Mr. Hammond: The Minister mentioned disregard with respect to a property occupied by more than one person, but is the whole value or a proportionate value of the property disregarded? Would it not be possible for another person to continue to live in the property while the local authority takes a charge on it under the procedure in clause 54?

Mr. Hutton: My understanding is that the whole value of the property is disregarded, but I shall confirm that in a few moments: urgent advice is winging its way as I speak. If I am wrong, I shall correct the record as soon as possible.

New clause 14 raises the important issue of the so-called liable relatives rule. The new clause would stop councils seeking further contributions to care costs from spouses beyond the costs that residents are fairly assessed to pay under the means test. The new clause has merit: I am aware of the difficulties created by the operation of the liable relatives rule. Additional distress can be caused to residents and their husbands or wives during an extremely difficult time.

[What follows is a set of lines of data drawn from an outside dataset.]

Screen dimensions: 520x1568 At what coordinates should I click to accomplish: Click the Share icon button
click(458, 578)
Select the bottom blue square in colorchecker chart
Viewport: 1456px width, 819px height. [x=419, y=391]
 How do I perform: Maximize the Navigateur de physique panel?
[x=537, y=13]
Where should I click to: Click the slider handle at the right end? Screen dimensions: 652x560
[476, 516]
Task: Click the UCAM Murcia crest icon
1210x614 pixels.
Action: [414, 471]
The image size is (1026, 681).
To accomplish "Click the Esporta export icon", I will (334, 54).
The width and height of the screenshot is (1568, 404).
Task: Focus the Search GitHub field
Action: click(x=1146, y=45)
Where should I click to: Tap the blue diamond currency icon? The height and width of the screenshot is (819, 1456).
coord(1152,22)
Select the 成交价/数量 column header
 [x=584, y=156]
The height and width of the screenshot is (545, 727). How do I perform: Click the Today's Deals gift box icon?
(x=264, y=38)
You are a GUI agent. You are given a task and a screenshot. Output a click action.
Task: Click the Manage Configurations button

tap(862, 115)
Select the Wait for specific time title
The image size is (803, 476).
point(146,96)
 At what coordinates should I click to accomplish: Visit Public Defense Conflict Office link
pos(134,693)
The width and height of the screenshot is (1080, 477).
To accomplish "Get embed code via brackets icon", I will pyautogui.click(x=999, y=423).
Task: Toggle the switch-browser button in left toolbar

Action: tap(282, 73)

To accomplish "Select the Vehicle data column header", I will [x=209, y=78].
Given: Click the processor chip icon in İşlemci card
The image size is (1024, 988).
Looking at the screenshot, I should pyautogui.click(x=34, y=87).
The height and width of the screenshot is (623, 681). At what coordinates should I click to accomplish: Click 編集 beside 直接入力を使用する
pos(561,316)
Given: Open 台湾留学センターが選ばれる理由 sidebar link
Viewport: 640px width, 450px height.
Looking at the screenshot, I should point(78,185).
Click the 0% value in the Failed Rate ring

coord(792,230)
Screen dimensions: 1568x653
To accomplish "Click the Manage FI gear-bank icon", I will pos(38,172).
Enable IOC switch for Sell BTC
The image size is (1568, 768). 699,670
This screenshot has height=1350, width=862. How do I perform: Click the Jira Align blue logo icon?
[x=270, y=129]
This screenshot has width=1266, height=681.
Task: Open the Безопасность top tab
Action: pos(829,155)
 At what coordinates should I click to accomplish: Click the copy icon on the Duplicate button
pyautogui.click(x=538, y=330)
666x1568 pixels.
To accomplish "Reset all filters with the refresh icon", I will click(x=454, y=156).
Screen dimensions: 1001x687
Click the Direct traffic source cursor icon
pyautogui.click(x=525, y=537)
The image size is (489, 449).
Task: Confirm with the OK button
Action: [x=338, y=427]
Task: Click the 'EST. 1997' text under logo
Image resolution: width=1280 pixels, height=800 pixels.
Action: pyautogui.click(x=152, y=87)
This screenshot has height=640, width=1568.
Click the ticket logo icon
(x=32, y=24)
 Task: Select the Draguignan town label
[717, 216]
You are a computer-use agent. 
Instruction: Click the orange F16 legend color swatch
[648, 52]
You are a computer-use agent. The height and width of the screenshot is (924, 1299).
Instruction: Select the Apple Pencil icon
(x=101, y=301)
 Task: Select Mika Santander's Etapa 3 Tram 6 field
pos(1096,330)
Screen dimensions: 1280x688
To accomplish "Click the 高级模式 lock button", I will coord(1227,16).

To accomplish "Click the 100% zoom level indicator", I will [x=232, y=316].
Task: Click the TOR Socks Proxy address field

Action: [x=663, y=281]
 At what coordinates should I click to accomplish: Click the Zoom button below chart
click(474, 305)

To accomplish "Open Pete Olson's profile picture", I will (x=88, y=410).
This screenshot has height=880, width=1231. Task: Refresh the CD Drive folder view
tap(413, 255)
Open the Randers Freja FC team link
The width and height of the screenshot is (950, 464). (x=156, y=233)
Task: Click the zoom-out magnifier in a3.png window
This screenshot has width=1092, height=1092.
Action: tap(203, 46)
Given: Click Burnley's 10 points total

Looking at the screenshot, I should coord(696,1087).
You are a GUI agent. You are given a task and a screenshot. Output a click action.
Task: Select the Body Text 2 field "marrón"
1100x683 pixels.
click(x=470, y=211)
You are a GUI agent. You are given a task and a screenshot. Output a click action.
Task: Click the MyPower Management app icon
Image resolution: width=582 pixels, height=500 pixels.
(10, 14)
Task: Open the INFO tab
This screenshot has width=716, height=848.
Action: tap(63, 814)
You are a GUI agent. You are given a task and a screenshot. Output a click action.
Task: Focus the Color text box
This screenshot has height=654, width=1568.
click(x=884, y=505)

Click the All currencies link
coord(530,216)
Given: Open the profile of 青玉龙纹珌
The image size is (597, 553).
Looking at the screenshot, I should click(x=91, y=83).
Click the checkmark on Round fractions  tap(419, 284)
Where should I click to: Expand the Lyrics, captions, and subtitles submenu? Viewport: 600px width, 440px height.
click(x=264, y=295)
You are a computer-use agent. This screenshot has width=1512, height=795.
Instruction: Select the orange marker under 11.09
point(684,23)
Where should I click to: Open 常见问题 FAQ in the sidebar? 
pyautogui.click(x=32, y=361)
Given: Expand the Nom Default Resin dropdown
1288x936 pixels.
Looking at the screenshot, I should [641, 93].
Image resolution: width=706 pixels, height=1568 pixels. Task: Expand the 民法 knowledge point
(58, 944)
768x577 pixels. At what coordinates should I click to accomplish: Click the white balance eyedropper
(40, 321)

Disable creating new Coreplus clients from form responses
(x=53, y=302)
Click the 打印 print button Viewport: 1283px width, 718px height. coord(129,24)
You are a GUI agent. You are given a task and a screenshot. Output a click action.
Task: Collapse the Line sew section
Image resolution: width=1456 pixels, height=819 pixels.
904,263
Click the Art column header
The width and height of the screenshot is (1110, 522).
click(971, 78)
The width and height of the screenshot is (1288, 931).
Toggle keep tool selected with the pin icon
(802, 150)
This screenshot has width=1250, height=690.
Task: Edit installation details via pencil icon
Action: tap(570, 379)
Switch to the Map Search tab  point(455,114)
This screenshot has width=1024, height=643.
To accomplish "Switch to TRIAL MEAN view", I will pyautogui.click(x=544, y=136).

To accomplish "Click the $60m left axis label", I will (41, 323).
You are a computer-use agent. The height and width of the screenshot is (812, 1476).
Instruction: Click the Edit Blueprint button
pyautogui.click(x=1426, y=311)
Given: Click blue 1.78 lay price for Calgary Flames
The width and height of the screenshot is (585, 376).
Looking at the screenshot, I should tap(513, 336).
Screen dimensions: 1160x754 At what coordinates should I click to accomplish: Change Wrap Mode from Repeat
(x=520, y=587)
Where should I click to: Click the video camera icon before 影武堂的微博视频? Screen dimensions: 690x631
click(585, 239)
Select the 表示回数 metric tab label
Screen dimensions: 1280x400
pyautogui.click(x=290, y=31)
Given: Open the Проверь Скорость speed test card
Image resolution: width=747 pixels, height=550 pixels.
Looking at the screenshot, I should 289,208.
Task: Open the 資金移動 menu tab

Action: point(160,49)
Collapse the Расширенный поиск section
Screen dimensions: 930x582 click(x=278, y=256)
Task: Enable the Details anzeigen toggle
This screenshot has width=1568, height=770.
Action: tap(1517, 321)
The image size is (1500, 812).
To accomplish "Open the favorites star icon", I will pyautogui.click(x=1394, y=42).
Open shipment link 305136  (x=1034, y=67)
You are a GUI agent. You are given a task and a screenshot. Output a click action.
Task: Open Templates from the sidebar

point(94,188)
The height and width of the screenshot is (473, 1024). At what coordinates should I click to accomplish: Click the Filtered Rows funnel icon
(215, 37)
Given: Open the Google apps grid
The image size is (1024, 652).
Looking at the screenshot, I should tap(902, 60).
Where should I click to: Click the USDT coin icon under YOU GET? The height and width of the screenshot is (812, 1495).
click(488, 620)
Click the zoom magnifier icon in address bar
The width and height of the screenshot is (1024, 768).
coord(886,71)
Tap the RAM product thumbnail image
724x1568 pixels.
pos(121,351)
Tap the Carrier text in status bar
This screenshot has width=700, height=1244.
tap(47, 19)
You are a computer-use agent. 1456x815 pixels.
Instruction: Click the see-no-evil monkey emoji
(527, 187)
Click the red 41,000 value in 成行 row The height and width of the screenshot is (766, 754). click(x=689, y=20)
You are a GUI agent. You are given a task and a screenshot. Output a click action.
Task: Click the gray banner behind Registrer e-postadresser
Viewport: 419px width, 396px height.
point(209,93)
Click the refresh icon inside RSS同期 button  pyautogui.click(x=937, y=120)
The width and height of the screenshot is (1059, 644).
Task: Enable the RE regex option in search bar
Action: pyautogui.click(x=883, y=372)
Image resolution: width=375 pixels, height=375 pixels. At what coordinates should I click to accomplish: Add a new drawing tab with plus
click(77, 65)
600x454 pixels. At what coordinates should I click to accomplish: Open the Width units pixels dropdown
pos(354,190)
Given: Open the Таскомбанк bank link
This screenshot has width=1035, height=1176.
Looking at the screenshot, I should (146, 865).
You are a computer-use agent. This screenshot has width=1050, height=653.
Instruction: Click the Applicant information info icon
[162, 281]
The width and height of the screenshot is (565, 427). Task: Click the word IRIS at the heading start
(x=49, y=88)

I agree with the hon. Gentleman that many couples feel bewildered or angry when, despite the fact that their income and assets—including those that are jointly held—have been fairly and fully assessed by care managers, they are asked to contribute further to the costs of care. Correspondence to my Department and the excellent report published last year by Age Concern England highlighted the fact that not all care managers are as clued up about the liable relatives rule as they should be. Some bring considerable pressure to bear on spouses to make a contribution, while others go on fishing expeditions into spouses' financial affairs, causing considerable distress. The liable relatives rule is applied patchily across the country, and that is not acceptable either. Some councils do not seem eager to apply it, while a minority are very enthusiastic about it.

Despite those arguments, the amendments would require consequential amendments which the hon. Gentleman has not identified to other legislation—particularly the National Assistance Act 1948—and to other clauses of the Bill. It is important to look at the potential repercussions and the policy of other Government Departments, before taking further steps to change the liable relatives rule.

Although we cannot accept the amendment as it stands, the Government will consider its implications carefully, and if we consider it appropriate we will table an appropriate amendment on Report. In the light of my comments, I hope that the hon. Gentleman will withdraw his amendments.